[Source data]
--- BEGIN ---
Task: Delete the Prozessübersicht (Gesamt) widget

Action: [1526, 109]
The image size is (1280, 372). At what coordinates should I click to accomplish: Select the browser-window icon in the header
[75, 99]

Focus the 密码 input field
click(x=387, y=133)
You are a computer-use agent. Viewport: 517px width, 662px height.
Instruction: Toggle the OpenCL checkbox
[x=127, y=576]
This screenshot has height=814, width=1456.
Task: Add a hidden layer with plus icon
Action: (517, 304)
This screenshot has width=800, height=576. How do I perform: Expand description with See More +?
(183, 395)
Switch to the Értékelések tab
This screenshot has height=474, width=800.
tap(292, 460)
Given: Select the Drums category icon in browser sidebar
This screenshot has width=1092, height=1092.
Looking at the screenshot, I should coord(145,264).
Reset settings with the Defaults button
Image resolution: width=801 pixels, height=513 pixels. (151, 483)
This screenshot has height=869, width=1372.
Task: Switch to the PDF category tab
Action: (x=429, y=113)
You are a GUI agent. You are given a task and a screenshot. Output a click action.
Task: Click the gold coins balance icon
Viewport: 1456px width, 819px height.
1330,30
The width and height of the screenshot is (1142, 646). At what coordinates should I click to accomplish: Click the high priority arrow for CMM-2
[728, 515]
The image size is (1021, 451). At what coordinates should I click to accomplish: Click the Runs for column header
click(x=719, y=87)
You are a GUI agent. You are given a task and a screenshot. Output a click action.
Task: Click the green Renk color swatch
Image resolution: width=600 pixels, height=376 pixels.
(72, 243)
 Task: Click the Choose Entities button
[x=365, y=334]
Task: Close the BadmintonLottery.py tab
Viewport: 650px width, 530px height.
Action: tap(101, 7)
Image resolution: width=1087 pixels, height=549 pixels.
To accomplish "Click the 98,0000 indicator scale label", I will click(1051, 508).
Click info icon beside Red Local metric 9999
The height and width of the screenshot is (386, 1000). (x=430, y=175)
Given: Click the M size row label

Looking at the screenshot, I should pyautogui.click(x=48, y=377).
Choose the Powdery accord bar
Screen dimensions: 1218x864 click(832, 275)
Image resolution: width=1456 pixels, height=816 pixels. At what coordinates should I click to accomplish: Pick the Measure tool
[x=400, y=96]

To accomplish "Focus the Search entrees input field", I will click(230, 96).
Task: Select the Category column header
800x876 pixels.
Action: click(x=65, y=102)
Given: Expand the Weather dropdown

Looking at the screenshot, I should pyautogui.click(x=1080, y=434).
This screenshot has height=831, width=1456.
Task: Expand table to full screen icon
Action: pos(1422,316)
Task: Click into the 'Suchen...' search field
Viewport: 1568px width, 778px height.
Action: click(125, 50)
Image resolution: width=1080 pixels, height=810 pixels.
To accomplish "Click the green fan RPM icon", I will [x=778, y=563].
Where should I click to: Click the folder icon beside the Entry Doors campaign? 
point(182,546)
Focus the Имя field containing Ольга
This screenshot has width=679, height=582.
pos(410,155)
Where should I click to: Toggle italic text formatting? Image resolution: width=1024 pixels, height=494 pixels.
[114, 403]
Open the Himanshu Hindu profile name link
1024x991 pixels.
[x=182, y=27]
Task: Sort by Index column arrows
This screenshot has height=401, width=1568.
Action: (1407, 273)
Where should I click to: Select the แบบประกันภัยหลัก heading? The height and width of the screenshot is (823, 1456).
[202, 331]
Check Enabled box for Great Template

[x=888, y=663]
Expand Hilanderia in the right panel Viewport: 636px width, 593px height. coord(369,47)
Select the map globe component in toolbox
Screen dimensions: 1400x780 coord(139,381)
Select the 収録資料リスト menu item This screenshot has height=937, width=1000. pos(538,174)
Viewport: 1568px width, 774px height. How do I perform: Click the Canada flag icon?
--- END ---
_Required work_
Copy out the entries above again, switching every "Viewport" to "Screen size" and changing nothing else.

_Expected output_
Task: Delete the Prozessübersicht (Gesamt) widget

Action: [1526, 109]
The image size is (1280, 372). At what coordinates should I click to accomplish: Select the browser-window icon in the header
[75, 99]

Focus the 密码 input field
click(x=387, y=133)
You are a computer-use agent. Screen size: 517px width, 662px height.
Instruction: Toggle the OpenCL checkbox
[x=127, y=576]
This screenshot has height=814, width=1456.
Task: Add a hidden layer with plus icon
Action: (517, 304)
This screenshot has width=800, height=576. How do I perform: Expand description with See More +?
(183, 395)
Switch to the Értékelések tab
This screenshot has height=474, width=800.
tap(292, 460)
Given: Select the Drums category icon in browser sidebar
This screenshot has width=1092, height=1092.
Looking at the screenshot, I should coord(145,264).
Reset settings with the Defaults button
Image resolution: width=801 pixels, height=513 pixels. (151, 483)
This screenshot has height=869, width=1372.
Task: Switch to the PDF category tab
Action: (x=429, y=113)
You are a GUI agent. You are given a task and a screenshot. Output a click action.
Task: Click the gold coins balance icon
Screen size: 1456px width, 819px height.
1330,30
The width and height of the screenshot is (1142, 646). At what coordinates should I click to accomplish: Click the high priority arrow for CMM-2
[728, 515]
The image size is (1021, 451). At what coordinates should I click to accomplish: Click the Runs for column header
click(x=719, y=87)
You are a GUI agent. You are given a task and a screenshot. Output a click action.
Task: Click the green Renk color swatch
Image resolution: width=600 pixels, height=376 pixels.
(72, 243)
 Task: Click the Choose Entities button
[x=365, y=334]
Task: Close the BadmintonLottery.py tab
Screen size: 650px width, 530px height.
Action: tap(101, 7)
Image resolution: width=1087 pixels, height=549 pixels.
To accomplish "Click the 98,0000 indicator scale label", I will click(1051, 508).
Click info icon beside Red Local metric 9999
The height and width of the screenshot is (386, 1000). (x=430, y=175)
Given: Click the M size row label

Looking at the screenshot, I should pyautogui.click(x=48, y=377).
Choose the Powdery accord bar
Screen dimensions: 1218x864 click(832, 275)
Image resolution: width=1456 pixels, height=816 pixels. At what coordinates should I click to accomplish: Pick the Measure tool
[x=400, y=96]

To accomplish "Focus the Search entrees input field", I will click(230, 96).
Task: Select the Category column header
800x876 pixels.
Action: click(x=65, y=102)
Given: Expand the Weather dropdown

Looking at the screenshot, I should pyautogui.click(x=1080, y=434).
This screenshot has height=831, width=1456.
Task: Expand table to full screen icon
Action: pos(1422,316)
Task: Click into the 'Suchen...' search field
Screen size: 1568px width, 778px height.
Action: click(125, 50)
Image resolution: width=1080 pixels, height=810 pixels.
To accomplish "Click the green fan RPM icon", I will [x=778, y=563].
Where should I click to: Click the folder icon beside the Entry Doors campaign? 
point(182,546)
Focus the Имя field containing Ольга
This screenshot has width=679, height=582.
pos(410,155)
Where should I click to: Toggle italic text formatting? Image resolution: width=1024 pixels, height=494 pixels.
[114, 403]
Open the Himanshu Hindu profile name link
1024x991 pixels.
[x=182, y=27]
Task: Sort by Index column arrows
This screenshot has height=401, width=1568.
Action: (1407, 273)
Where should I click to: Select the แบบประกันภัยหลัก heading? The height and width of the screenshot is (823, 1456).
[202, 331]
Check Enabled box for Great Template

[x=888, y=663]
Expand Hilanderia in the right panel Screen size: 636px width, 593px height. coord(369,47)
Select the map globe component in toolbox
Screen dimensions: 1400x780 coord(139,381)
Select the 収録資料リスト menu item This screenshot has height=937, width=1000. pos(538,174)
Screen size: 1568px width, 774px height. How do I perform: Click the Canada flag icon?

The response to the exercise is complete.